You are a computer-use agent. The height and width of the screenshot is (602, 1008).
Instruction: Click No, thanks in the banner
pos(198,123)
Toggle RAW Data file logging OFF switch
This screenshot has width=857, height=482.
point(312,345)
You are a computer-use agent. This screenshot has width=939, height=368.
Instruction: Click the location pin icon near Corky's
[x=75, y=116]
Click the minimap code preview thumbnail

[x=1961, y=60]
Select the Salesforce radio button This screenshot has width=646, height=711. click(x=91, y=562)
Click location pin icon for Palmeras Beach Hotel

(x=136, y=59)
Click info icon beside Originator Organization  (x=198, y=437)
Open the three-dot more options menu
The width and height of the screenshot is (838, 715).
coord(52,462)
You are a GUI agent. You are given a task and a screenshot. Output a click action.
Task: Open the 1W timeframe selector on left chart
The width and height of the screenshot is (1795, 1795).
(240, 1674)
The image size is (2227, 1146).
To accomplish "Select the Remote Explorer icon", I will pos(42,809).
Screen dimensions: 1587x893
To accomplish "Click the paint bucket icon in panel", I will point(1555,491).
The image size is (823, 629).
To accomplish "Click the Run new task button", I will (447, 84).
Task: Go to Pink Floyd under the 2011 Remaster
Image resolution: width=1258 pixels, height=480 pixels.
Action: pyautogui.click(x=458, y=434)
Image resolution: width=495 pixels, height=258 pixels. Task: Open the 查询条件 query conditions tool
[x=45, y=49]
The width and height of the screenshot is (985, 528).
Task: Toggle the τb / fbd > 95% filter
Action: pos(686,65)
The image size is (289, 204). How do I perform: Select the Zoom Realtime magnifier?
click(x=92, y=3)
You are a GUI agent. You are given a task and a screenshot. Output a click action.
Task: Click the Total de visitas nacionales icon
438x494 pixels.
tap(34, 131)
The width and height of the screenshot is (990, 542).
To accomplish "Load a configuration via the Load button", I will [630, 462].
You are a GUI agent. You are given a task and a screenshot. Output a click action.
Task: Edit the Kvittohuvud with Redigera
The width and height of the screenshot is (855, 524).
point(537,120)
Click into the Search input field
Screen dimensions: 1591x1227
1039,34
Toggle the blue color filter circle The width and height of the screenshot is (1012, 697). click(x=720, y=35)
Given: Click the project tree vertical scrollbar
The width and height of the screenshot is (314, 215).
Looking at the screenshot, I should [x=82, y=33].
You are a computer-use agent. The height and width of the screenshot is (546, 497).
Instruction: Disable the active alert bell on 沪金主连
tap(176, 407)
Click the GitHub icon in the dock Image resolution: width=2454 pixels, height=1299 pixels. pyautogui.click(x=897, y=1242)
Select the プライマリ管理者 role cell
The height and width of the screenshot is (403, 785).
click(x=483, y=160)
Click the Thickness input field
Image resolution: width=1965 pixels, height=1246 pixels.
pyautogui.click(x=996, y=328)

───

Objective: Rewrite the records from the line containing "You are a computer-use agent. This" down through the line containing "coord(52,462)", replacing "location pin icon" with "map marker icon" and leaving everything else unchanged.

Exercise solution:
You are a computer-use agent. This screenshot has width=939, height=368.
Instruction: Click the map marker icon near Corky's
[x=75, y=116]
Click the minimap code preview thumbnail

[x=1961, y=60]
Select the Salesforce radio button This screenshot has width=646, height=711. click(x=91, y=562)
Click map marker icon for Palmeras Beach Hotel

(x=136, y=59)
Click info icon beside Originator Organization  (x=198, y=437)
Open the three-dot more options menu
The width and height of the screenshot is (838, 715).
coord(52,462)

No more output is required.